As it stood, it was only when my grandmother took me and my brother to see the first Harry Potter film that I was pleasantly surprised; the screen took me to a different world, one with numerous, magical dimensions (pun unintended), and the characters were just as complex, the best assortment of goodies and baddies you could ask for. On the surface was the enchantment of fantasy. Behind it lied a deep, personal moral: there are things worse than death. It stuck with me. When the second film came out, I was hooked on Harry, Ron, and Hermione.
So I decided to read the first two books. They were pretty much like the movies. And so I managed to read the third novel and I enjoyed that too. At the age of fourteen, being in the seventh grade, I read the biggest, most gargantuan story yet: Harry Potter and the Goblet of Fire. 734 pages, book four of seven. Never before had a hardback been so long and daunting. But Rowling had charmed me enough to keep me going.
It was on an afternoon during Spring Break that I would discover the power of the written word, something that immersed me into my imagination far deeper than any video game ever had. I lied on my trampolane in the back yard, the sun warming my body. I read chapter 34 of the monster novel entitled “Priori Incantatem.”
I was lost in those pages; Harry, all alone, his lightning shaped scar burning under his untidy black hair, lost in a dark, eerie graveyard, forced to duel Voldemort, the evil wizard with a chalk white face and red, snakelike eyes. Outnumbered thirty to one, Harry’s wand met with Voldemort’s spell, causing his dead parents to smoke into the air, helping him find the only way out of the graveyard and back to safety. I cannot describe how entranced I was, enraptured by the suspense of those paragraphs. And when I finished the tale, with the impression that the wizarding world would have to face Voldemort once again, it became imperative that I read the next book. Indeed, when the fifth book came out later that year, I became furious with my mother because she wouldn’t give me a chore to do so I could earn some money to buy the damn thing. I was willing to work all day if that’s what it took. Being spoiled, of course. I could have waited like a decent kid. Another one of my shameful regrets. But eventually, mom caved in to my whining and bought me Harry Potter and the Order of the Phoenix from Walmart. I finished it in a week, just as spell bound as ever. I even read the pages aloud to myself, and I cannot help but wonder if my parents caught me doing it one time, wondering if I was sane. I was a strange kid, alright. Yet that is what happens when something in this life touches you: you don’t act sane, because sanity these days means stifling the desire to be fully lost in something that is more meaningful than a moralistic church service, incoherent class lecture on social justice, or a repetitive, depressing political rally on T.V. It has more depth to it than anything else, so you want to be engaged with it forever, if you could.
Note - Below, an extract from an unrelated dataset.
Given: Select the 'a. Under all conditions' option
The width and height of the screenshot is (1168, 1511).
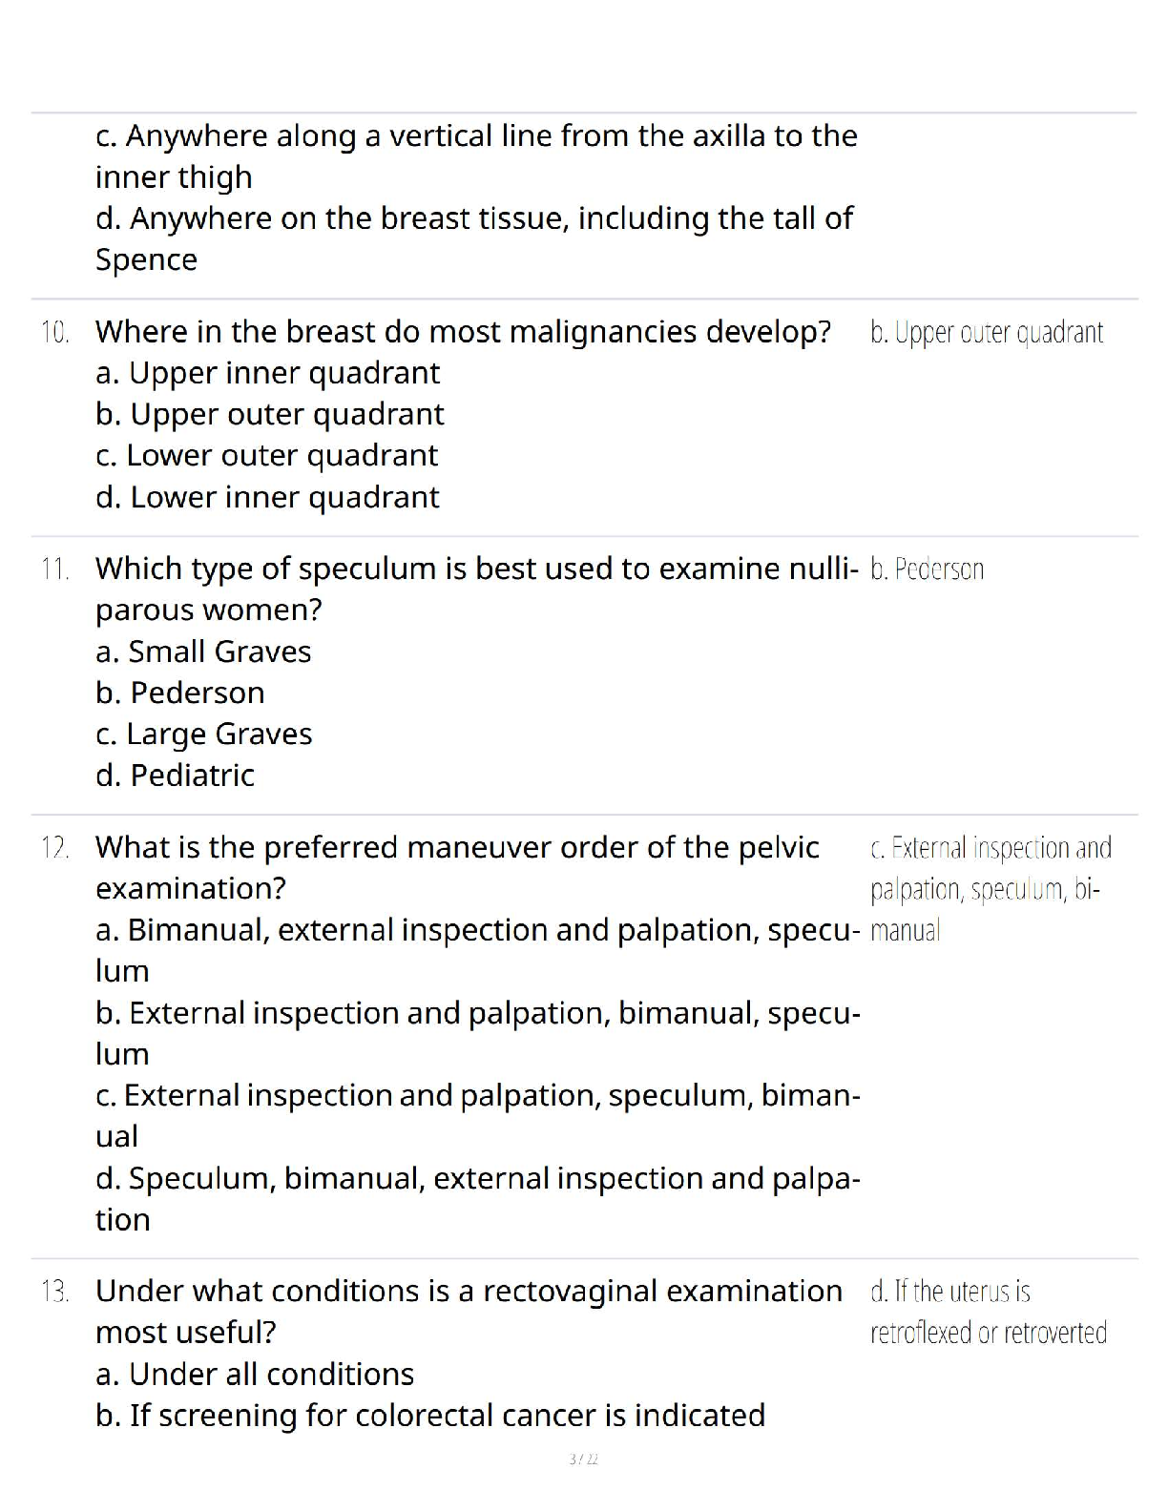Looking at the screenshot, I should pyautogui.click(x=255, y=1375).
Reality is often boring, which is why many compare reading to escapism, the ability to lose yourself in something other than the real world. Controversial, but true nevertheless.
I read the sixth and seventh books in High School, each one more severely anticipated than the last. Afterwards, I reread certain sections and memorized passages. I absolutely adored those books, even to the point of ruffling their pages to where they turned black. However, this adoration wasn’t common. Though I began reading classics in my English classes, I hadn’t quite found a book or series of books that had touched me quite like Harry Potter. Yet instead of using my common sense, I didn’t look for new reads to match them. Video games still had me trapped, sucking my teenage years away. I remained stuck to the television, and even when I had assigned reads, I would only complete half of them.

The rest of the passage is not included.